White Sox chairman Jerry Reinsdorf will be deposed in a lawsuit stemming from a shooting at the ballpark during a game at Rate Field in August 2023, a Cook County judge ordered Friday.
Reinsdorf’s sworn testimony must be completed by July 31, under the order.
The circumstances around the shooting remain unknown nearly two years later.
A 42-year-old woman was shot in the right thigh, and a 26-year-old woman was grazed in the abdomen as they sat in the left-field bleachers during the fourth inning of the Aug. 25, 2023, game between the Sox and then-Oakland Athletics.
According to the police, a bullet was found in the hoodie of a third woman.

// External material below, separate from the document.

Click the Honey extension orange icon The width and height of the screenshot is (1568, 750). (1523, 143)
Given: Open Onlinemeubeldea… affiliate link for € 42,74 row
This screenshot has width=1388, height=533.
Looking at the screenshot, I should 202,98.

The older woman filed the lawsuit a year later against the White Sox, the Illinois Sports Facility Authority, which owns and operates Rate Field, and the team’s security company.
The woman, identified in the suit only as Jane Doe, accuses the team and stadium owners of negligence and says they allowed someone to bring a gun into the stadium. The plaintiff has denied that she brought a gun into the stadium and accidentally shot herself.
Days after the shooting, former interim Chicago police Supt. Fred Waller said investigators had “almost completely dispelled” any notion that the bullets might have been fired from outside the ballpark.
Later that week, Reinsdorf said he had spoken with Waller and that detectives hadn’t ruled out that the shots had come from outside the park.
“I don’t see any way in the world that the shots could have come from inside the ballpark,” Reinsdorf said at the time.
A spokesperson for the White Sox wouldn’t comment Friday.
The game continued after the shooting, but a postgame concert was canceled so investigators could examine the crime scene.
Reinsdorf, 89, who has owned the White Sox since 1981, said earlier this month that he and billionaire businessman Justin Ishbia have agreed to a potential long-term sale of the team.
A date for Reinsdorf’s deposition is expected to be settled within a week.